Selling: the dawn of a new market reality
From Richard Edelman’s* Me2 Revolution:
The employee is the new credible source for information about a company, giving insight from the front lines. The consumer has become a co-creator, demanding transparency on decisions from sourcing to new-product positioning. Smart companies must reinvent their communications thinking, moving away from a sole reliance on top-down messages delivered through mass advertising. This is the Me2 Revolution. What is now required is a combination of outreach to traditional elites, including investors, regulators, and academics, plus the new elites, such as involved consumers, empowered employees, and non-governmental organizations.
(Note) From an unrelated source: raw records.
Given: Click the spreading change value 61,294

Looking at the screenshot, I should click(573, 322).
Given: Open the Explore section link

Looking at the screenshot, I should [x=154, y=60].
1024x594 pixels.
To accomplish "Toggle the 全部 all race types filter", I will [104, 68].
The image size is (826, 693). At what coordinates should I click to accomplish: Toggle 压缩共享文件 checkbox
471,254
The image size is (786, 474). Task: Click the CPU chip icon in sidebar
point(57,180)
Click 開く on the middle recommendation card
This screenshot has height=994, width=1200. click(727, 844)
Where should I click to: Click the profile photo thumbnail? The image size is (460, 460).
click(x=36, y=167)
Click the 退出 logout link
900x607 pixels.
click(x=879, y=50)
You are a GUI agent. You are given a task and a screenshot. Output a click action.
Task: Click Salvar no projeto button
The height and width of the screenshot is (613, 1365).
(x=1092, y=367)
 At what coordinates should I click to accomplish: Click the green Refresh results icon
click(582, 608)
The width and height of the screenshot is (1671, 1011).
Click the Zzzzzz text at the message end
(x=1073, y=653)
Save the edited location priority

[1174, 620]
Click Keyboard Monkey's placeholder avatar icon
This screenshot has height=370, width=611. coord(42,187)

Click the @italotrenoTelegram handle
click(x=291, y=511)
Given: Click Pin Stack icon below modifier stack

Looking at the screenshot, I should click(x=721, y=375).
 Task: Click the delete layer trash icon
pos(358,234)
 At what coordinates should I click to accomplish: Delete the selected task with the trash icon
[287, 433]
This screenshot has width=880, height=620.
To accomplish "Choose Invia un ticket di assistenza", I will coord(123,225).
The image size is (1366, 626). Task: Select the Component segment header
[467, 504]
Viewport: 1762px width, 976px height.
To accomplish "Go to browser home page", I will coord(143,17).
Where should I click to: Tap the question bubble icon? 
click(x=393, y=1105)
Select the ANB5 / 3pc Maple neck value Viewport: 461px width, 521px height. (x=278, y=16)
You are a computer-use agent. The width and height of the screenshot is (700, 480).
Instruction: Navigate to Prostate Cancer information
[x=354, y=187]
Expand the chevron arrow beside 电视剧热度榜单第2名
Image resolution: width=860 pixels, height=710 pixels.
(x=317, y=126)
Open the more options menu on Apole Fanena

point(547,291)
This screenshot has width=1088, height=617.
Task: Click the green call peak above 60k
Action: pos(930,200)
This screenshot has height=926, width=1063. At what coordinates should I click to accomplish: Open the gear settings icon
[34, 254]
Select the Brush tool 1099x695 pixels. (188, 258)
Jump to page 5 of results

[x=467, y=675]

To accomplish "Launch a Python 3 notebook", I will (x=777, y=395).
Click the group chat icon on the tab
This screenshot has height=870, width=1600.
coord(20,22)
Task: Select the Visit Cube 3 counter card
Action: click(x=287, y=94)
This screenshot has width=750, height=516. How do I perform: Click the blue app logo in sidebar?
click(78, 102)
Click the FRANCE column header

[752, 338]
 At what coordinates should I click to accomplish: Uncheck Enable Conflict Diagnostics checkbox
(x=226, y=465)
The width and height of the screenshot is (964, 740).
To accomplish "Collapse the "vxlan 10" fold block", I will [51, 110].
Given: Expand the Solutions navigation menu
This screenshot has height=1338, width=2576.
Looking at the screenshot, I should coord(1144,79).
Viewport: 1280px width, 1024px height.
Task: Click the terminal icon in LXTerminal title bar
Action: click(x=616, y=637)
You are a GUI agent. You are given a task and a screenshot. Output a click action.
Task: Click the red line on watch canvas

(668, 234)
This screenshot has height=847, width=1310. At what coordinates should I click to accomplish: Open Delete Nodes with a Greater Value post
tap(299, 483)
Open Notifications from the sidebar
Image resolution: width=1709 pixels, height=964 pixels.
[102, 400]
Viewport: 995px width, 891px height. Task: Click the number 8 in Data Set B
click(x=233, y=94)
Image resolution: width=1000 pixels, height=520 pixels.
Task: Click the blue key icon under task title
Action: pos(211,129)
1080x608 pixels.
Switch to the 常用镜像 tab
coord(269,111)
The most profound finding of the 2006 Edelman Trust Barometer is that in six of the 11 countries surveyed, the “person like yourself or your peer” is seen as the most credible spokesperson about a company and among the top three spokespeople in every country surveyed. This has advanced steadily over the past three years. In the US, for example, the “person like yourself or your peer” was only trusted by 22% of respondents as recently as 2003, while in this year’s study, 68% of respondents said they trusted a peer. Contrast that to the CEO, who ranks in the bottom half of credible sources in all countries, at 28% trust in the US, near the level of lawyers and legislators. In China, the “person like yourself or your peer” is trusted by 54% of respondents, compared to the next highest spokesperson, a doctor, at 43%. Meanwhile, “friends and family” and “colleagues” rank as two of the three most credible sources for information about a company, just behind articles in business magazines. Again, in the US, the “colleagues” number has jumped from 38% in 2003 to 56% in 2006.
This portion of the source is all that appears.